Graph Pooling technology plays an important role in graph node classification tasks. Sorting pooling technologies maintain large-value units for pooling graphs of varying sizes. However, by analyzing the statistical characteristic of activated units after pooling, we found that a large number of units dropped by sorting pooling are negative-value units that contain useful information and can contribute considerably to the final decision. To maintain more useful information, a novel pooling technology, called Geometric Pooling (GP), was proposed to contain the unique node features with negative values by measuring the similarity of all node features. We reveal the effectiveness of GP from the entropy reduction view. The experiments were conducted on TUdatasets to show the effectiveness of GP. The results showed that the proposed GP outperforms the SOTA graph pooling technologies by 1%\sim5% with fewer parameters.
Paper Structure (15 sections, 8 equations, 4 figures, 5 tables, 1 algorithm)

This paper contains 15 sections, 8 equations, 4 figures, 5 tables, 1 algorithm.

Figures (4)

  • Figure 1: We show the main difference between sorting pooling and the proposed GP. Different graphs containing different-number nodes are marked in different colors. The numbers in different nodes represent the amplitude-sorting indices. For example, the amplitude of the node indexed by 0 is larger than that of indexed by 1. Meanwhile, the color contrast among different nodes in a particular graph means the similarity among different nodes. If three nodes are retained, Sorting Pooling keeps the three nodes with indices 0, 1, and 2, while GP retains the three nodes with the lowest similarity.
  • Figure 2: The counting histograms of sorting pooling and GP technologies.
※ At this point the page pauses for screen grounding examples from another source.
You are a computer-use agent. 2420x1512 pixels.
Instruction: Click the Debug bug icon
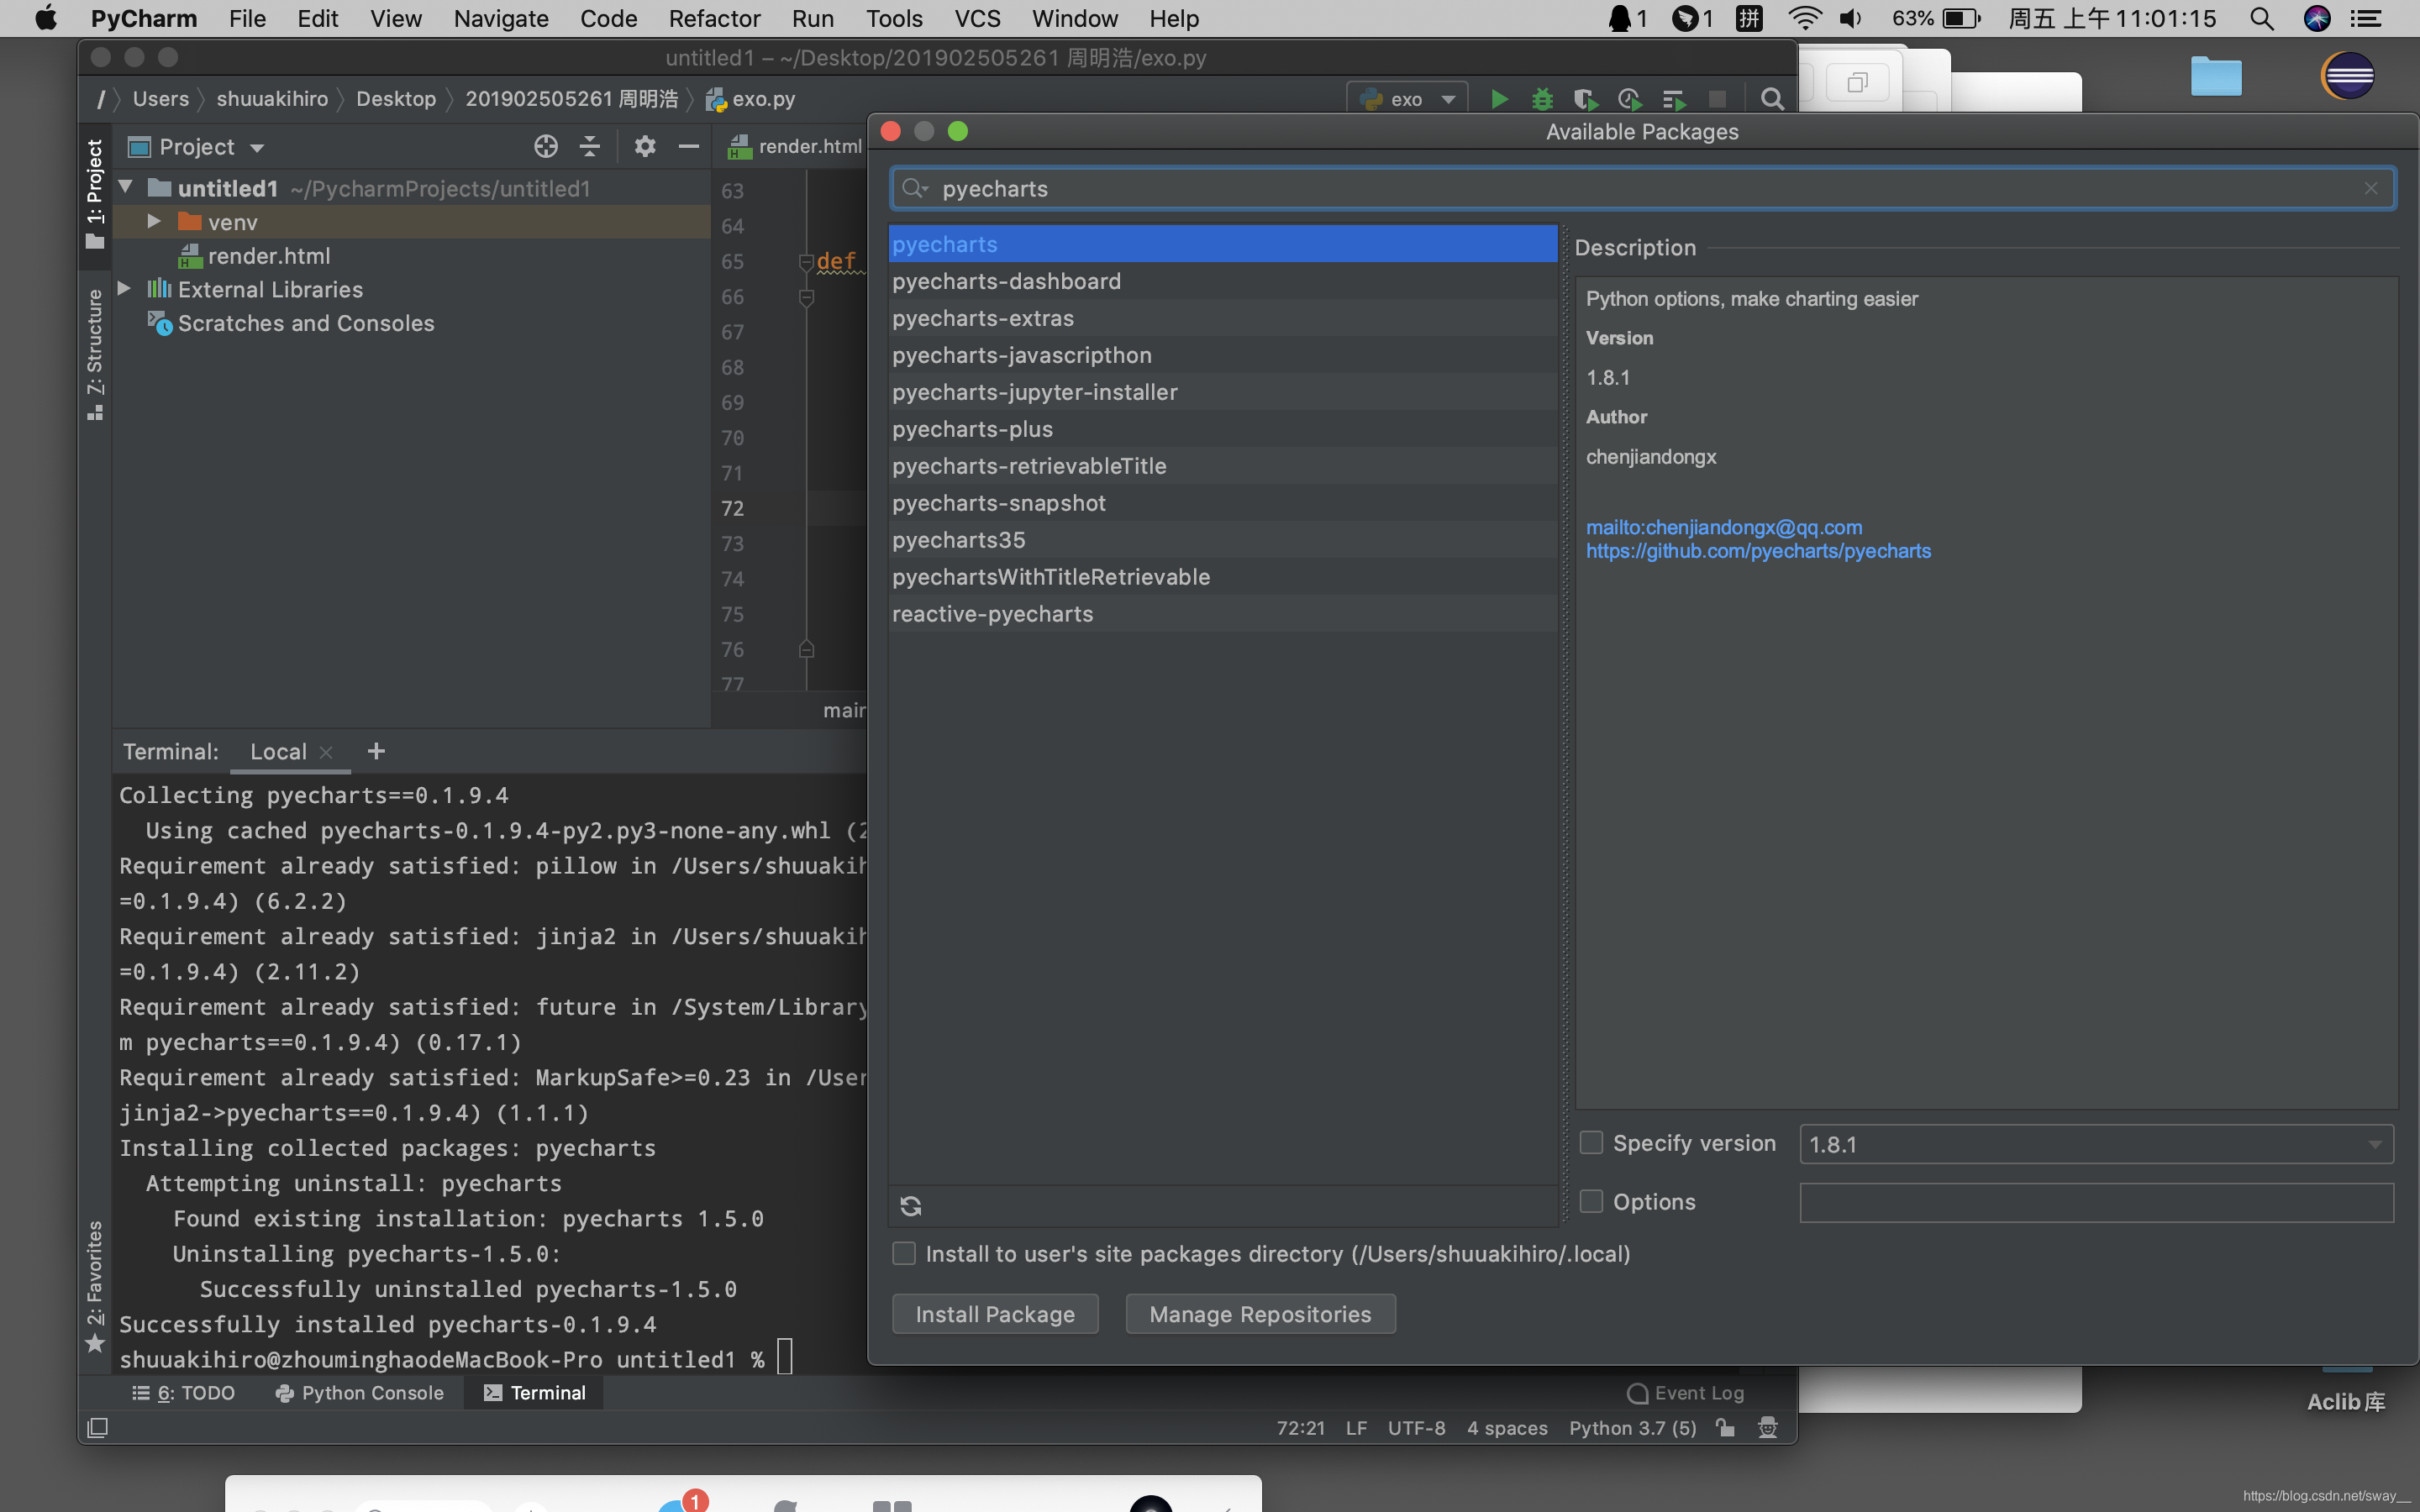click(x=1542, y=99)
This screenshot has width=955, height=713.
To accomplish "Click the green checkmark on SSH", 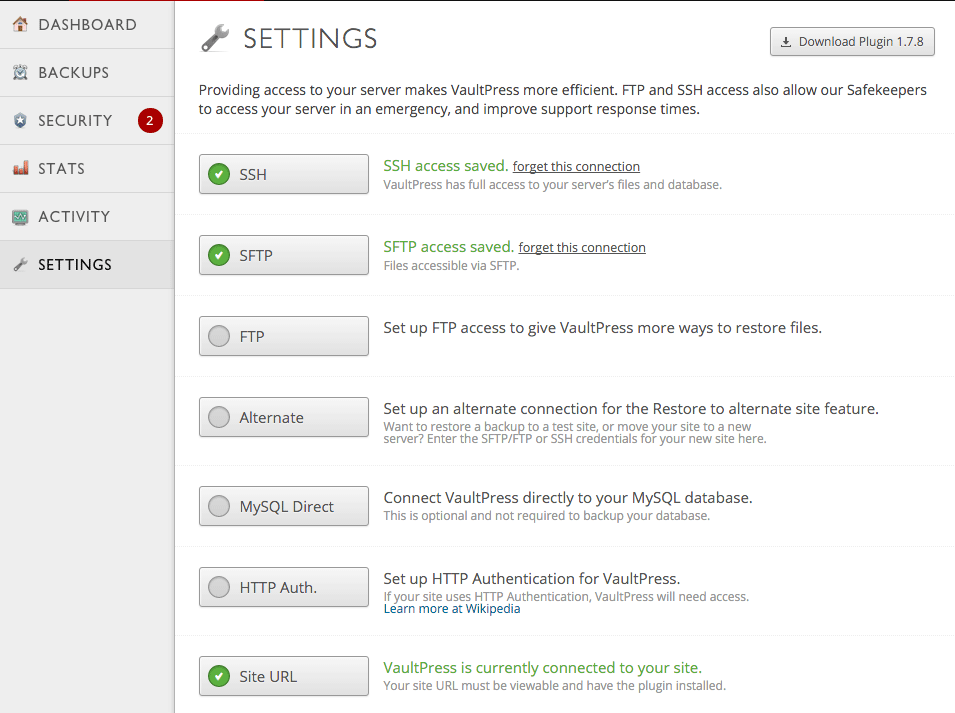I will 219,174.
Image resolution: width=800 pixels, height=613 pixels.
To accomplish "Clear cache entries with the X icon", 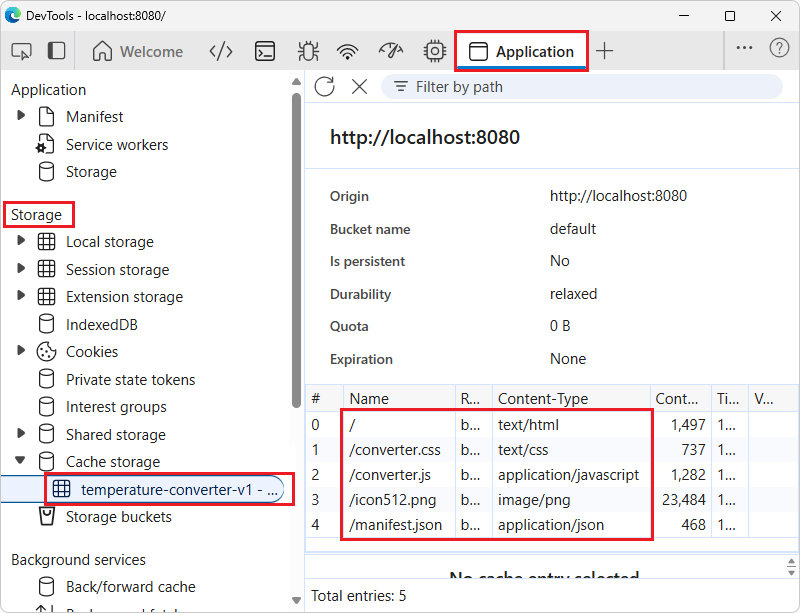I will coord(360,87).
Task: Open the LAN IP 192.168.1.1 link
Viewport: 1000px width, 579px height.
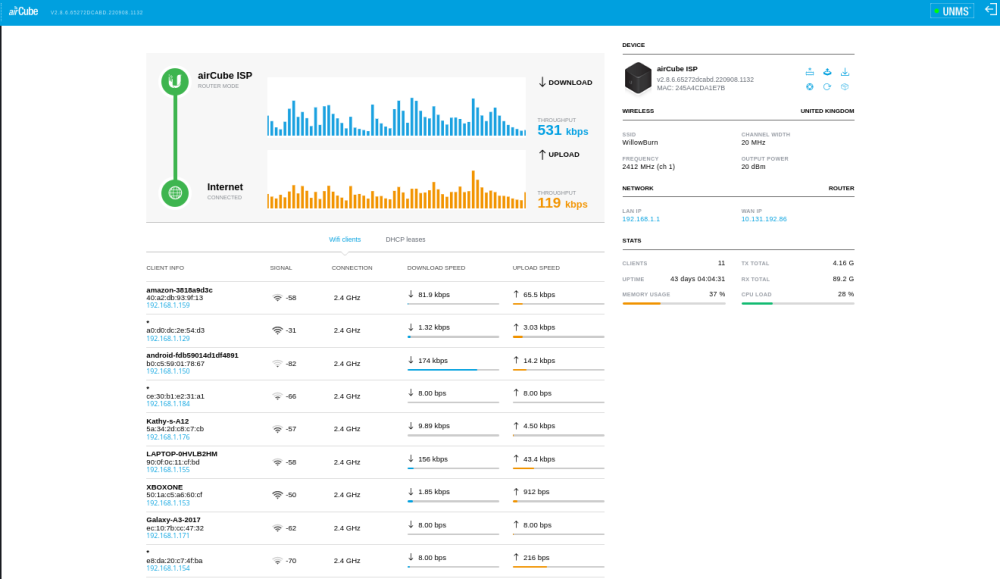Action: pyautogui.click(x=641, y=219)
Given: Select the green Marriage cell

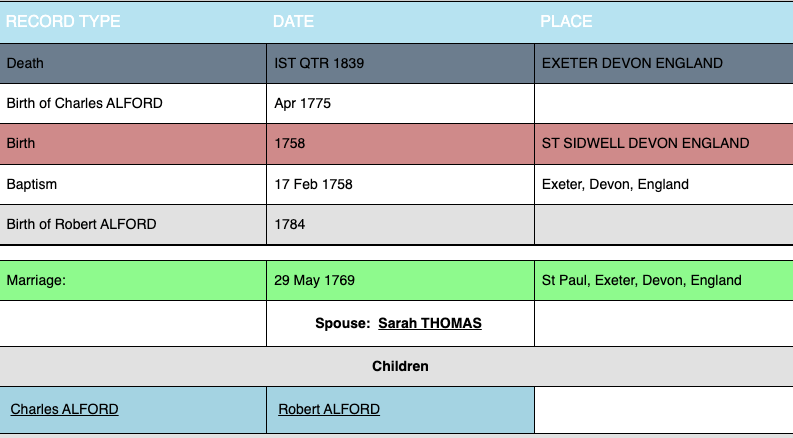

In (a), the units are dropped by sorting pooling; in (b), the units are dropped by geometric distance between the node features.
  • Figure 3: We explain the effectiveness of GP from the output distribution drag view. Typically, the common cross entropy loss singly encourages the output distribution close to the distribution of the ground truth in a one-hot manner. This results in an over-fitting problem. By GP, the output distribution is encouraged to be close to the uniform distribution, i.e., it is punished to be far away from the ground truth. $\hat{y}=v(\mathbf{B}(x))$ represents the output of GNNs, where $\mathbf{B}$ denotes the feature extractor of GNNs and $v$ denotes the final linear layer. $y \sim \mathbf{U}(a, b)$ denotes samples over a uniform distribution between $(a, b)$.
  • Figure 4: Parameter comparison. We give the parameters of different deep approaches on two datasets: D&D and PROTEINS. For example, let GP/DGCNNs (D) denote the parameter amount of the proposed GP and DGCNNs on the D&D dataset. Also, SAGPooling (P) denotes the parameter amount of SAGPooling on PROTEINS dataset. The numbers on the colored bars mean the exact parameter number.